CarGo never even receives a pinch-hit appearance.

Rockies lose 6-4.

Mess.

Jeff Francis' Line: 4 IP, 3 ER, 4 H, 2 BB, 2 K, 1 HR, 73 pitches (41 strikes)

The real damage all came within the first three batters. Shane Victorino pulled a single to left leading off. Mark Ellis walked. Matt Kemp then cleaned it all up with a mammoth three-run homer to left. From there, Francis settled in nicely and was rolling right up until the absurdity of Colorado Rockies baseball took over and a worn out middle relief was summoned to begin the 5th. Francis takes the no-decision like Drew Pomeranz and Alex White before him.

It's also interesting to note that Francis only recorded two swings and misses in 73 pitches. Those both came in Matt Kemp's second AB, which resulted in a strikeout.

Carlos Torres' Line: 2 IP, 3 ER, 5 H, 2 BB, 1 K

Meet the worn out middle reliever. That's not a pretty line, and it took some good defense and awful baserunning from Los Angeles to keep it from being disastrous.

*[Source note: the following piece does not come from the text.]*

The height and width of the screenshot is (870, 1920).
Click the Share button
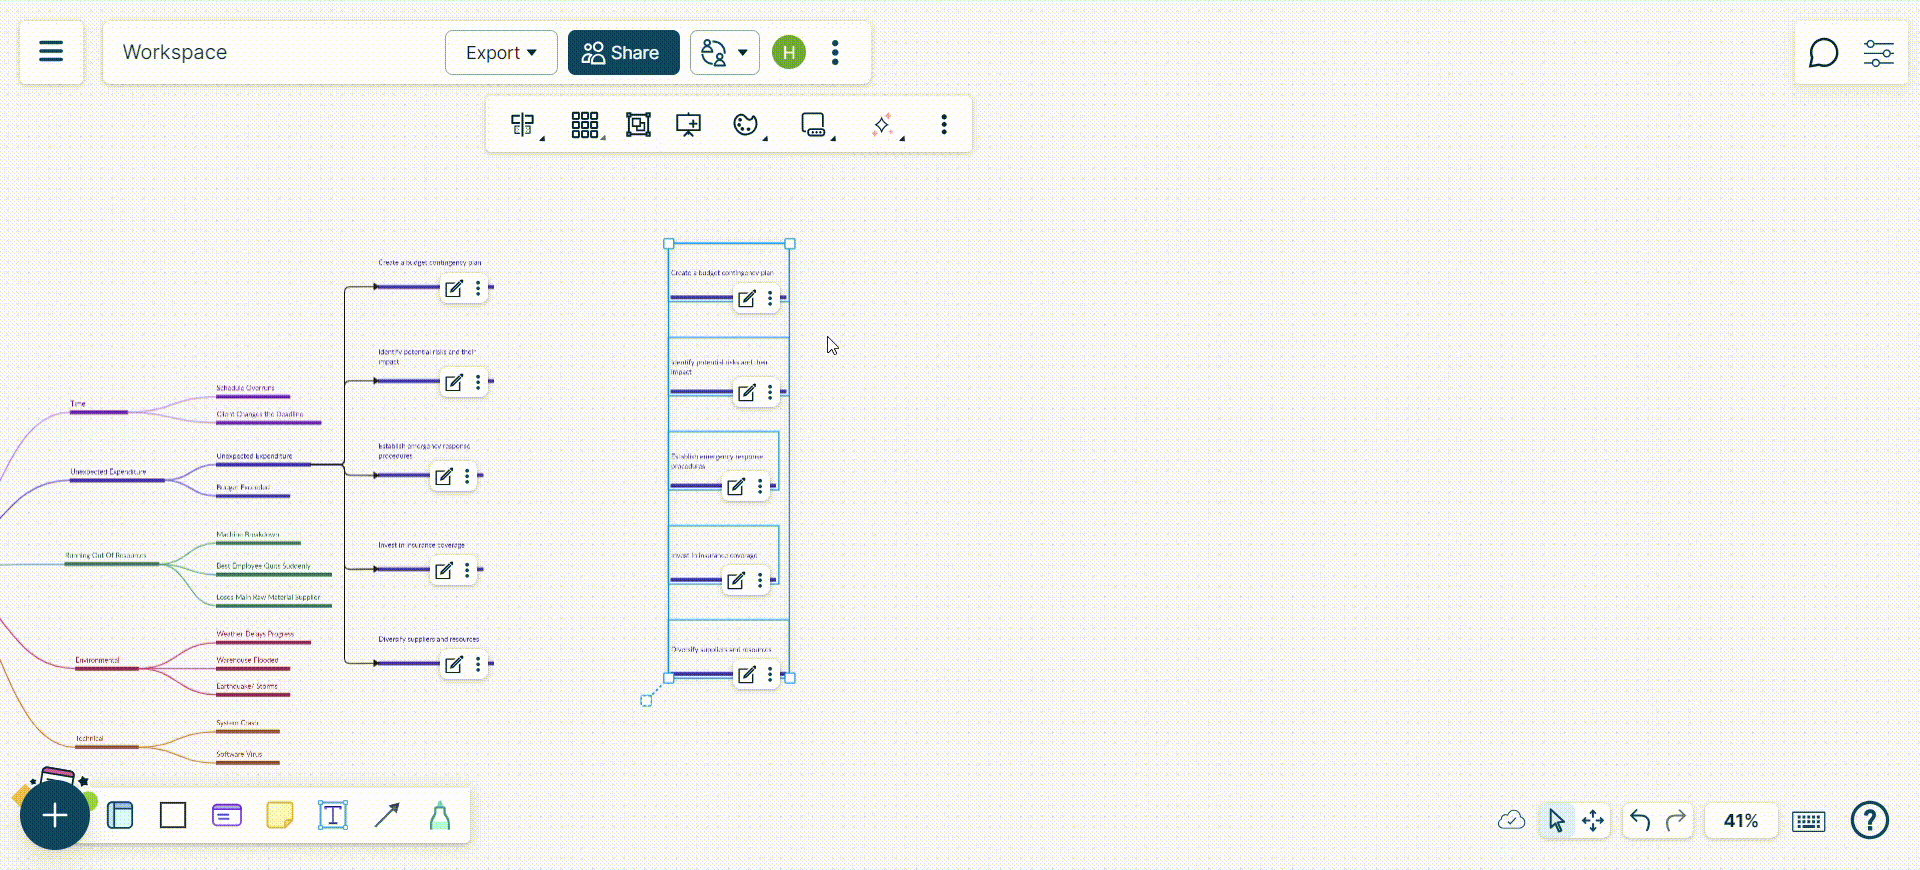click(623, 53)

Let's recap again: You pull a starter when he's rolling because the experiment says so (no real thought even put into it that an error elevated the pitch count), yet you leave the tired reliever in there to get abused because your bullpen is short-handed because you've pulled three straight starters too soon.

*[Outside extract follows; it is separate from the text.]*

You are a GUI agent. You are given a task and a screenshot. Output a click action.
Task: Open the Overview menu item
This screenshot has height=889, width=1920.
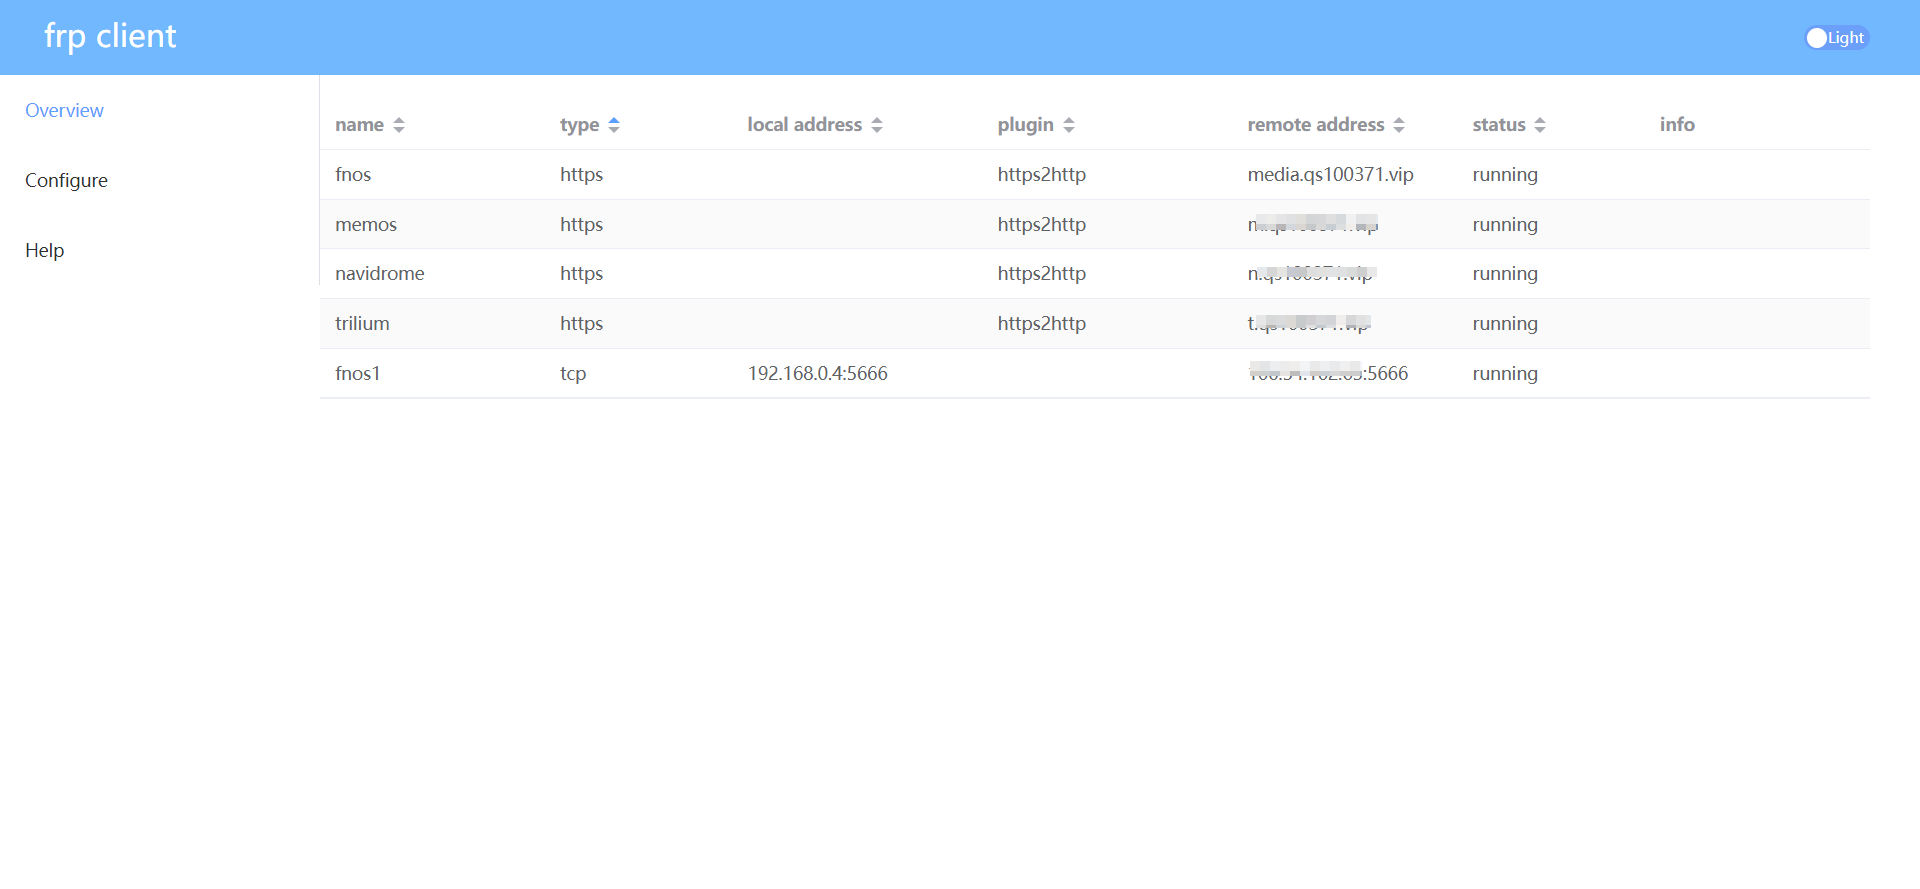[x=64, y=111]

It's almost surreal how stupid the people in charge of this team are. Yet we see it over and over again every night, so I'm clearly not dreaming it.

Screengrab of the Game

Just a touch awkward, no?
Highlight of the Night: I honestly thought Wednesday might prove to be a good night when Eric Young Jr. led off with this... 



What's Next: After an off day Thursday the Rockies will move up to the coast to San Francisco to open a three-game weekend series on Friday night. The pitching matchup in that one will feature Tyler Chatwood (1-2, 6.61) against Tim Lincecum (6-11, 5.43), and it will be a super late 8:35 first pitch because the Giants are holding a pregame ceremony to honor Matt Cain's perfect game.

Final Thoughts: In case you haven't read enough ranting tonight, Steve Henson, one of my colleagues over at Yahoo!, wrote a piece on the Rockies pitching setup on Tuesday. I'll leave it at this... he has fewer nice things to say than I did in tonight's recrap.